I personally would love to make a move like that as we are on the East Coast even further from family: both sets of parents are a 2-3 hour flight or a full two days of driving away. We don't have kids but still feel like we're missing out on a lot of things - seeing family 1-2 times a year isn't the same as seeing them on a regular basis, not to mention eldercare concerns. Unfortunately my job does not allow remote work, and changing jobs isn't an option right now - but we're still considering moving closer longer term.
posted by photo guy at 8:30 AM on October 12


I moved back home after university. Unfortunately my home city is a large and expensive one. When I had a kid, I was happy to be close to family and I do still value that highly. But sometimes I struggle with feeling a bit like a geographical prisoner here. I’m a single parent now and this is a very expensive place to live, but I can’t really move because all of my family support is here…
posted by ficbot at 9:18 AM on October 12


I'm late to this question, and this is a perhaps unhelpfully specific answer, but have you thought about Worcester? I'm a 39-year-old partnered queer person, moved here two years ago from Philly (which I moved to from Ithaca!), and really love it. It has a bad rap, but it's a surprisingly chill little city, quite affordable, and a 90-minute train ride away from Boston.

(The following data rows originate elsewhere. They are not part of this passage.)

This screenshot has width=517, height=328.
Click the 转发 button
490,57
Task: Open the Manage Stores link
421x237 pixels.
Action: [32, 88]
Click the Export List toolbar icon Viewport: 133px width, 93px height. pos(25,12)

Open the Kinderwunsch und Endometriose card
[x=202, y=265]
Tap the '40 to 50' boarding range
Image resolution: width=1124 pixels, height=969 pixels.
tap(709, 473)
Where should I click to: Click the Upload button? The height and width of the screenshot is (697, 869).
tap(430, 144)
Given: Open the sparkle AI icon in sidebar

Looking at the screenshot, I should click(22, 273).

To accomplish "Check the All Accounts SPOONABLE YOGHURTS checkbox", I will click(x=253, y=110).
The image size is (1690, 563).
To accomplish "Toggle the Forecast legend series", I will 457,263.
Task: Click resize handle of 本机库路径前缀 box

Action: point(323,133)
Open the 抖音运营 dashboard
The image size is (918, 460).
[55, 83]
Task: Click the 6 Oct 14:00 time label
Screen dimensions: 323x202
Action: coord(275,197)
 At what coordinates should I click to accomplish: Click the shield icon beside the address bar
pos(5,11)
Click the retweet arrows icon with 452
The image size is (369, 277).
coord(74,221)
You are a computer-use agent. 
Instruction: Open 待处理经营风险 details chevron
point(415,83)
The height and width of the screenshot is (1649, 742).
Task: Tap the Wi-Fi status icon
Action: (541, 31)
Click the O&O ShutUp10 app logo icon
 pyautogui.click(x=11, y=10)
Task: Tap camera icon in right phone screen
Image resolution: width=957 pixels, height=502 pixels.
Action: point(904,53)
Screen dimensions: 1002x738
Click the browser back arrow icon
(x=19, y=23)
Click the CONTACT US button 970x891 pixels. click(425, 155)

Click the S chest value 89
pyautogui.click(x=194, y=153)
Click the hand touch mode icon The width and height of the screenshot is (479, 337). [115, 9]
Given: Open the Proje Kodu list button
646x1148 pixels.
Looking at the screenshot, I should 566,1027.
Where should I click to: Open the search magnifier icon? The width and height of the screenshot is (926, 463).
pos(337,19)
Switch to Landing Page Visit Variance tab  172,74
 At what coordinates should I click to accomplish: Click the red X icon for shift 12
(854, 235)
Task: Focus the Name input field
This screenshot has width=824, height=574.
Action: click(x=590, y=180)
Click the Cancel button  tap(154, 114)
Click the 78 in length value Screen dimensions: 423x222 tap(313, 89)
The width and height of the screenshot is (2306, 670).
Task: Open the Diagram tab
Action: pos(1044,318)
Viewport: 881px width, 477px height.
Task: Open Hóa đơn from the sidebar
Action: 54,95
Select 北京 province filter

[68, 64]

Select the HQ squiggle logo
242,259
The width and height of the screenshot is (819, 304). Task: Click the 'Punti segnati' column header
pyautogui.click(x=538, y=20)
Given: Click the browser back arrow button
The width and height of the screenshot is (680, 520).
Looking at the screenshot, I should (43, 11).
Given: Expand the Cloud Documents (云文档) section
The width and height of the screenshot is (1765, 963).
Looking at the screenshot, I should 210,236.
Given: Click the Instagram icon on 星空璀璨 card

It doesn't have the everyone-is-queer vibe of some of those towns in Western Mass, but there is definitely a queer community, and it is more diverse in other ways than those towns are, plus it's just bigger and closer to Boston.

To answer your question as stated, I moved here for a job, but am also two hours by car from my family (which is the closest I've lived to them in my adult life), and it feels like a good distance--spontaneous visits are possible, and we can even meet up for an afternoon if we want, but there's still enough distance that I feel like my life is separate and whole on its own.